Rows from a screen grounding dataset
######

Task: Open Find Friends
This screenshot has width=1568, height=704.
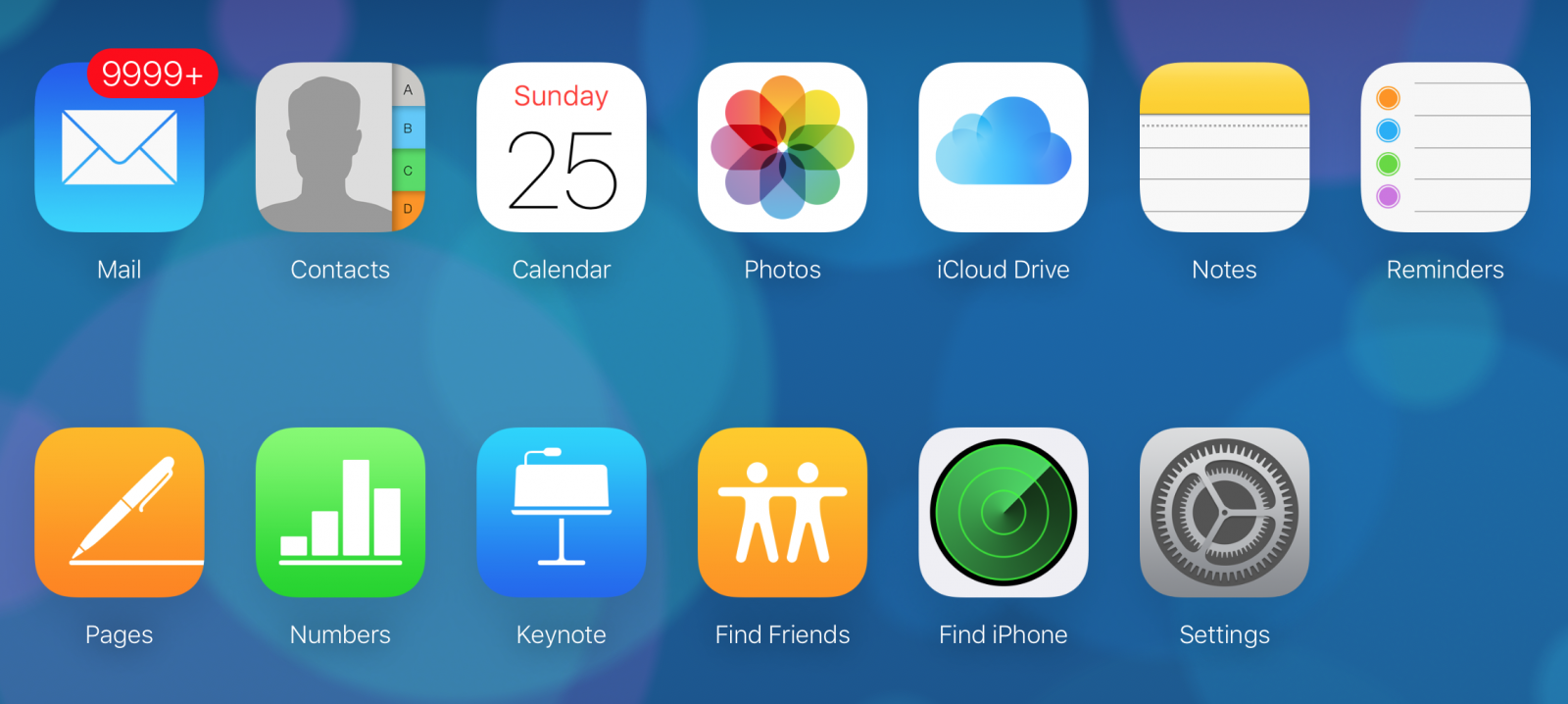Action: [x=782, y=512]
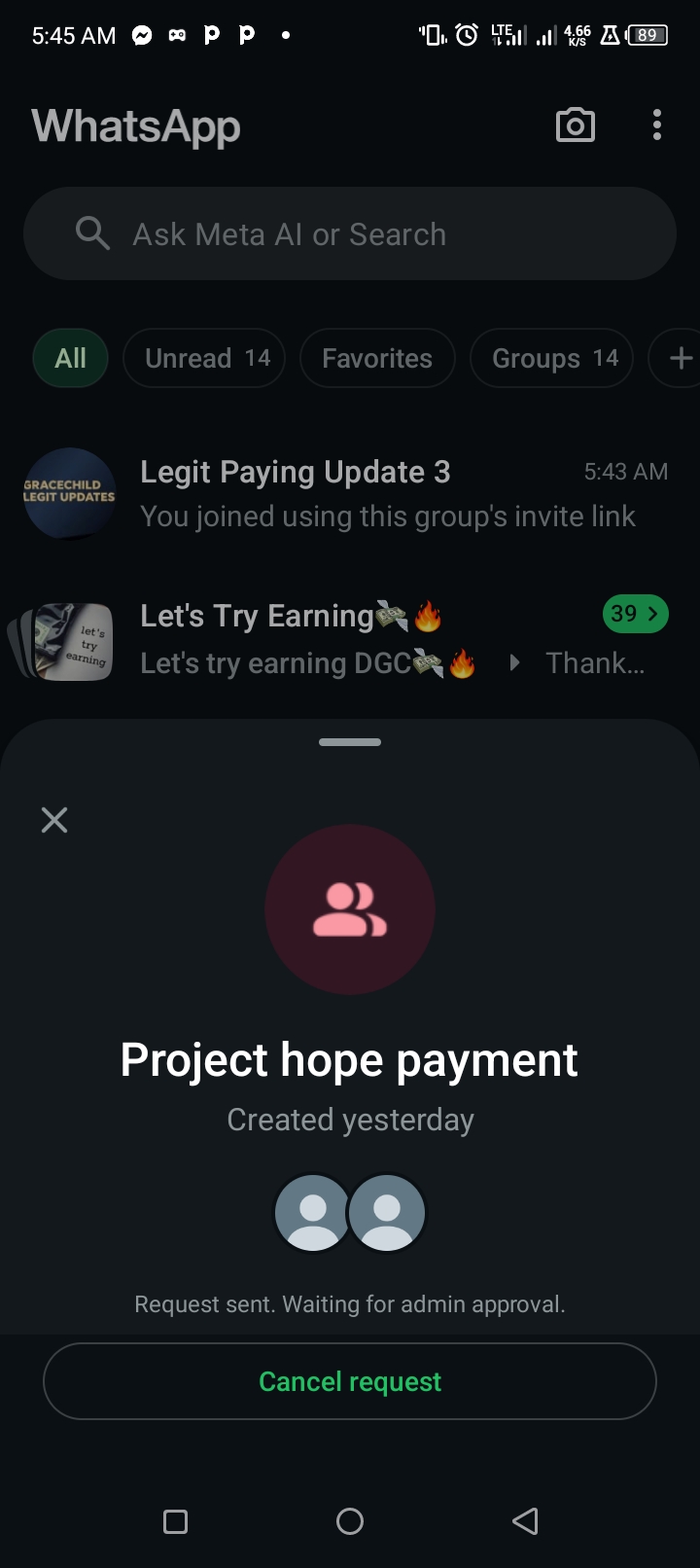Open the camera icon
This screenshot has width=700, height=1568.
(x=575, y=125)
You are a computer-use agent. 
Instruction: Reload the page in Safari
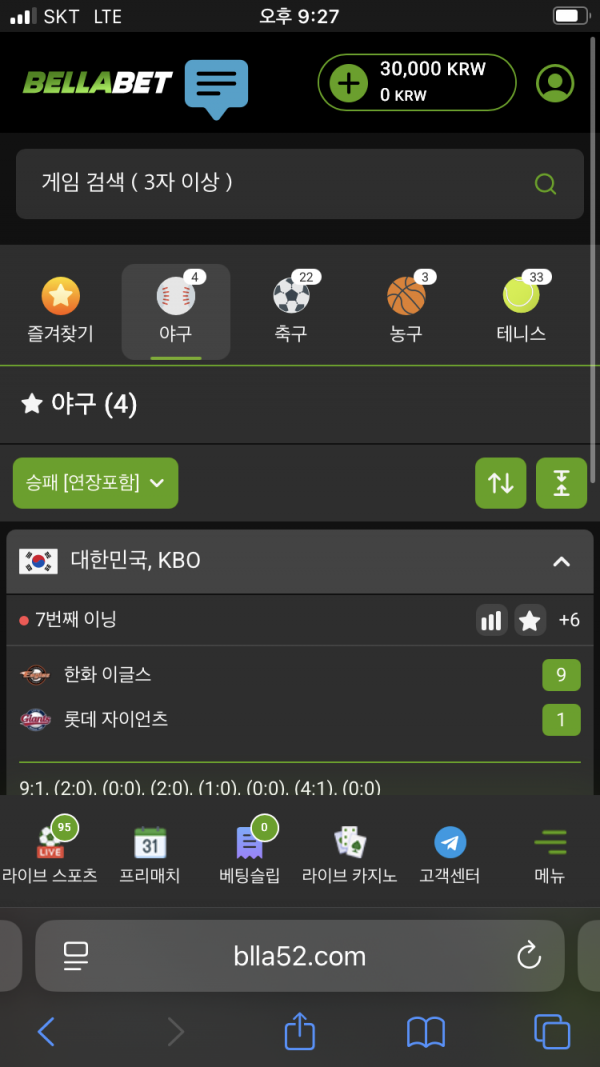click(x=528, y=956)
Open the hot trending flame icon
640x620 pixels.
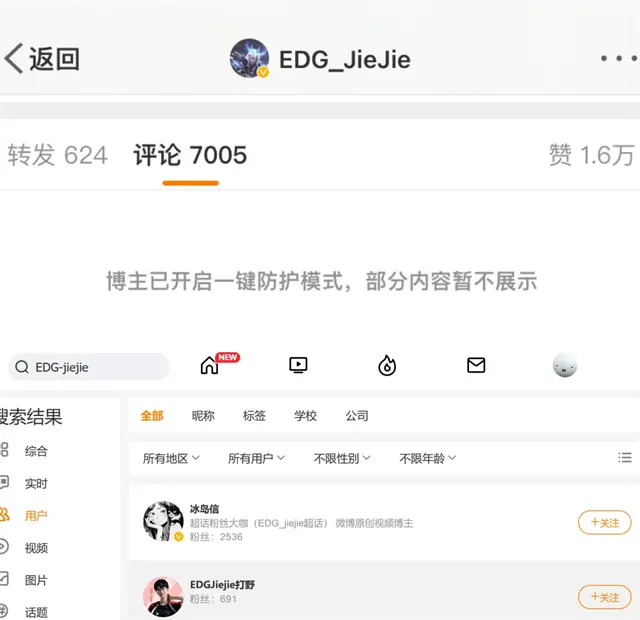coord(387,365)
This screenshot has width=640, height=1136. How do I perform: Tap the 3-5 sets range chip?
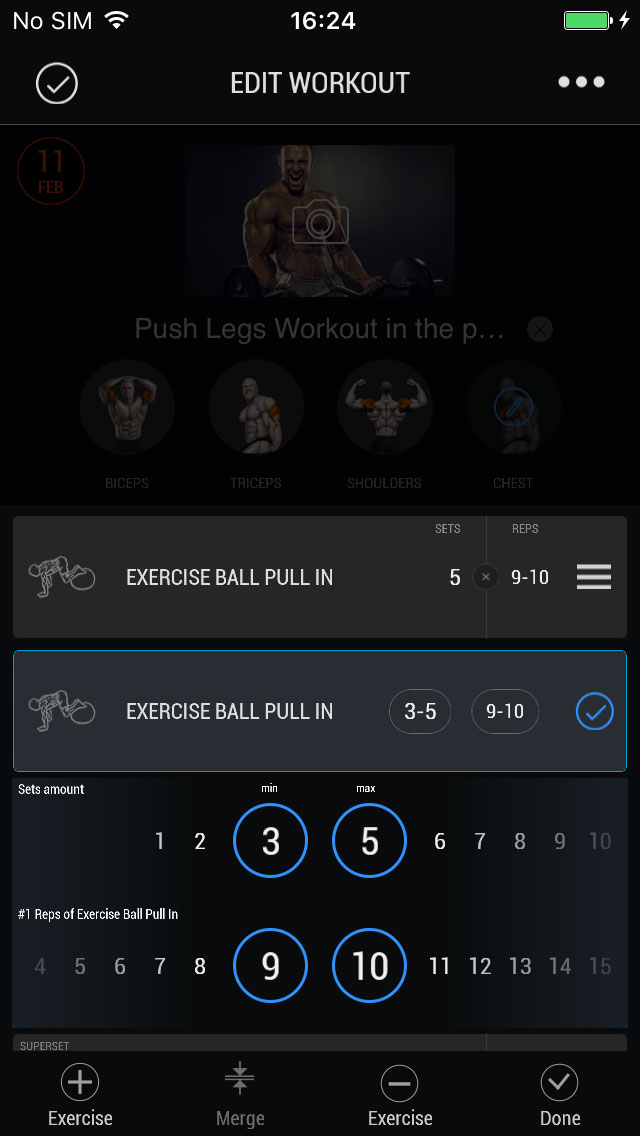tap(420, 711)
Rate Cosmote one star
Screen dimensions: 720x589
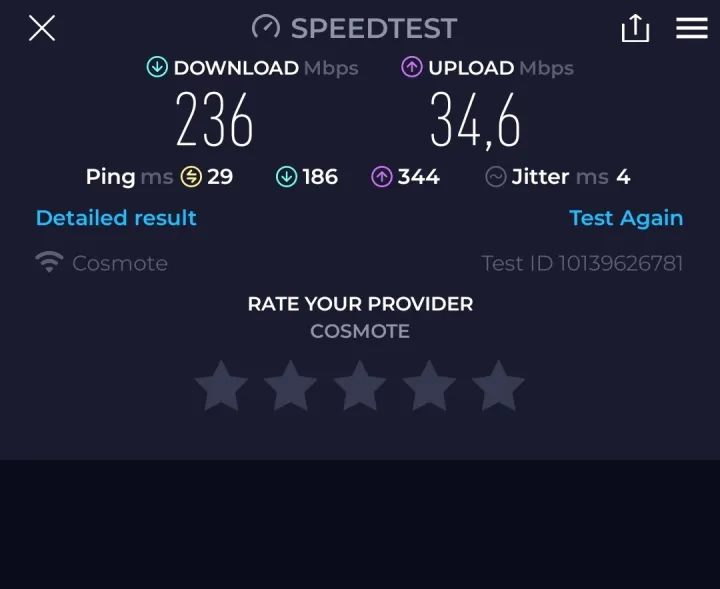(x=221, y=386)
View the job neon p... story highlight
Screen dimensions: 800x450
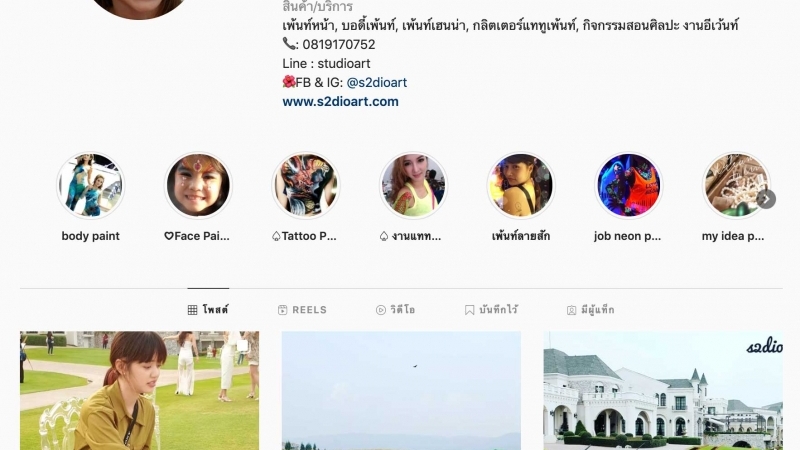tap(628, 186)
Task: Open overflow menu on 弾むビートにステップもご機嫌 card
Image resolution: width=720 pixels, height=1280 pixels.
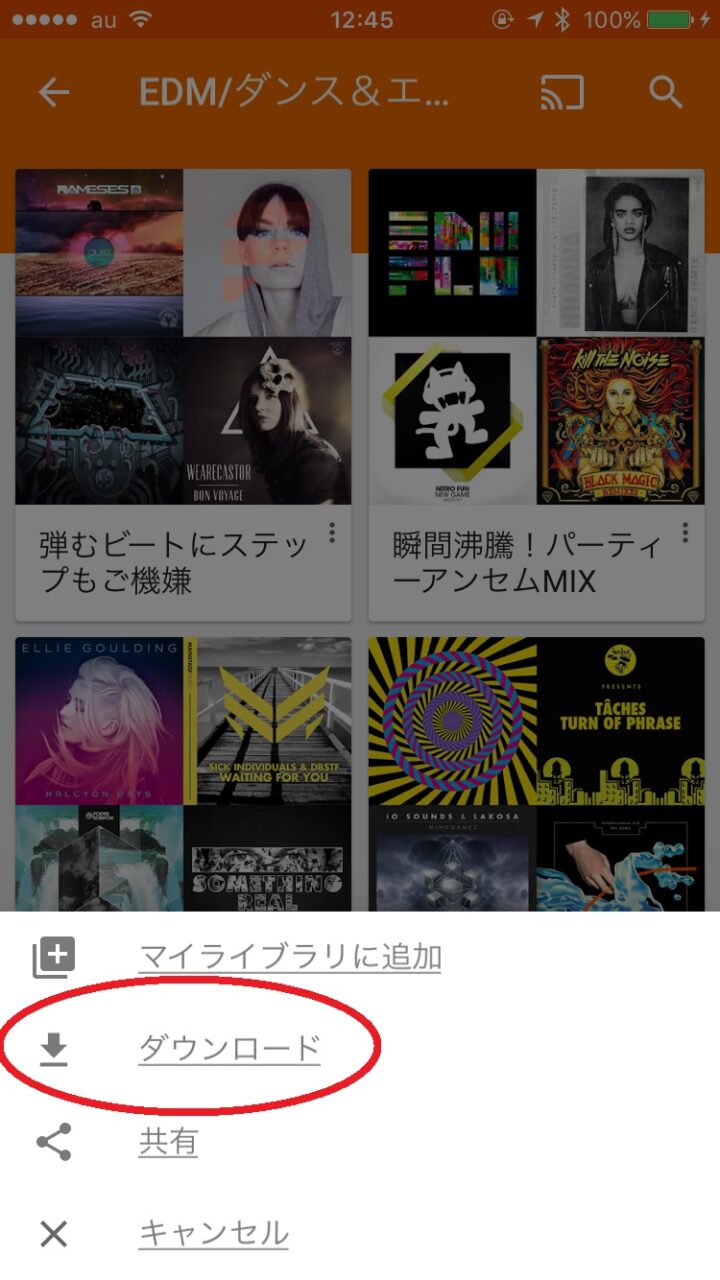Action: point(332,533)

######

- _STATED PROBLEM_:
Copy the rows from the line containing "This screenshot has width=640, height=1136." through the end of the rows, leaving out the pictures.

- _SOLUTION FOR THIS PROBLEM_:
This screenshot has width=640, height=1136. How do I perform: Tap the 3-5 sets range chip?
tap(420, 711)
Rate Cosmote one star
Screen dimensions: 720x589
(x=221, y=386)
View the job neon p... story highlight
Screen dimensions: 800x450
tap(628, 186)
Task: Open overflow menu on 弾むビートにステップもご機嫌 card
Image resolution: width=720 pixels, height=1280 pixels.
Action: point(332,533)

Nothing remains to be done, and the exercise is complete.